Scarcely has the gulf between potential drama and actual drama been so wide as in House Of Gucci, a movie that seems to promise the messiest, most camp soap opera of the year and ends up delivering something like a gloriously costumed, overlong recap of a movie that happened somewhere offscreen. After almost two hours and 40 minutes of movie it left me feeling little beyond an intense craving for a tiny espresso.
How could this have happened? We all saw the trailer. Gawked at the magazine-style photoshoots. Made the memes. The ridiculous outfits! The ridiculous accents! Jared Leto disastrously overacting! House of Gucci looked to all like a full-length, maximum budget adaptation of the Italian hands emoji. Yes, in fact, we wouldst like to live deliciously. What happened?
At first, at least, the ingredients for delicious living all seem to be in place. Lady Gaga might not be the rangiest actress around but she is transfixing, practically pulsating with short Italian girl energy like a future Real Housewife Of Milan as Patrizia Reggiani, the striving secretary of her father’s trucking company. Papa! You work-a too hard! Come-a take emuppa resta letta Patrizia make-a you a-nice a-cuppa di espresso!
Then when she meets Mauritzio Gucci at a house party one night, you can practically hear a tiny popping sound as her ovaries explode at the mere mention of his famous last name. A little striver, this one. Meanwhile, Adam Driver, as Mauritzio, is brilliant once again, awkwardly upright, confidently dorky, a glorious human sight gag clipping the legs of his trousers before biking off down cobblestoned boulevards as beatifically as if starring in his own Barilla commercial. Ah, to be rich.

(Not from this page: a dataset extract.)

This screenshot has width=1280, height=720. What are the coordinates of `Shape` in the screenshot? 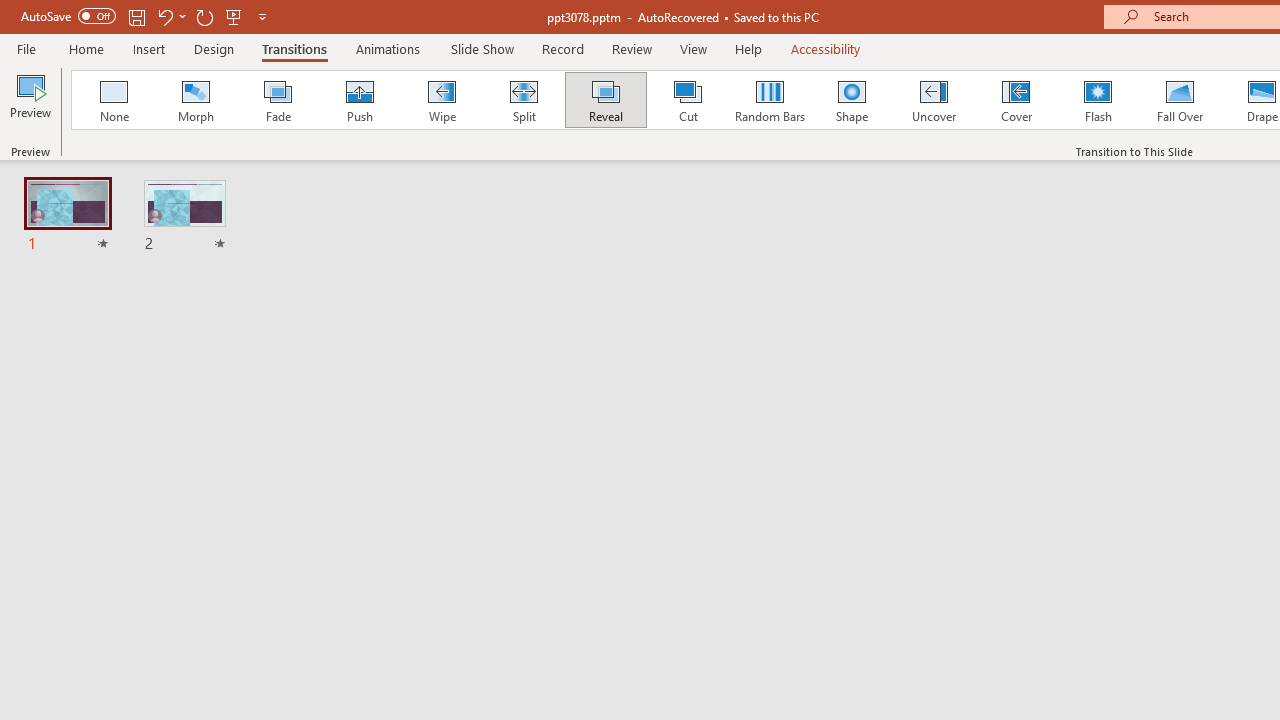 It's located at (852, 100).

What Patrizia lacks in reach she makes up for in persistence and soon the two are married, to the objections of Mauritzio’s louche former actor father, played by Jeremy Irons in full ascot mode. Patrizia, naturally, lights a fire under Mauritzio’s calzone oven, trying to get him to man up and claim his birthright in the Gucci brand. Which at that point is mostly controlled by Mauritzio’s uncle, Aldo Gucci, played by Al Pacino. Aldo is just about as keen as Patrizia to get Mauritzio involved, seeing as how Aldo’s son and only heir, Paolo Gucci, played by Jared Leto, is clearly a moron with terrible taste.
As for Jared Leto’s acting: Do you know how hard it is to overact while playing an Italian? Leto is playing the comically stupid nephew in an operatic movie set in a country where everyone already looks like they’re starring in their own soap opera, opposite one of the greatest overactors of our time, Al Pacino. And still, STILL he manages to overact so hard that you can imagine Nic Cage telling him to tone it down. I don’t even know what accent he’s doing here, but he sounds like if Borat was a schizophrenic child molester.
But Jared Leto overacting was what I expected, and honestly the thought of him torturing all his acquaintances with that moronic accent while staying in character for months on end makes me happy. The bigger issue is that the movie’s conflicts never quite materialize. In one scene, Patrizia walks through Chinatown in New York, becoming increasingly furious as she sees all the knockoff Gucci bags being sold openly. She gathers up a bunch of them to bring to the office to confront Aldo about it. Aldo seems unconcerned. “If some housewife in Long Island wants to believe she is a Gucci customer, why should I stop her?”
“But they are cheapening the Gucci name!” Patrizia blusters.
Both of them seem like they have valid points, but the bigger issue is: the conflict never resolves and the pieces don’t even really fit together. Is Gucci making money off people selling cheap knockoffs? If so, how? If they wanted to stop people selling knockoffs, how would even they do that? Basically, the entire movie is like this. Characters disagree on points that don’t entirely make sense, fighting over control of a company without ever conveying any idea of how their visions for that company might diverge. Or how those visions might play in the market. Maurizio and Patrizia don’t really grow apart, it just sort of happens at some point and we’re left to infer. At one point, Maurizio says, “I want Gucci to be the Vatican of fashion.”
So… opulent? In decline? Shuffling around designers to cover up their pedophilia? What is even going on here? House of Gucci feels like a series of facts in search of a story. It’s a long montage of gorgeously shot, sumptuously costumed scenes lacking any real sense of cause and effect. What is any of it supposed to mean, beyond all the rich people bitchily drinking espressos? In a movie that runs almost 160 minutes we should probably get some sense of it. In fairness, it did make me really crave a cigarette and a tiny coffee in an apres-ski situation somewhere in the Alps.
But for the most part, it feels like the second straight movie in which Ridley Scott probably figured his first-rate direction could overcome a second-rate script. Lots of times it probably can, but that’s the nature of gambling: sometimes you lose.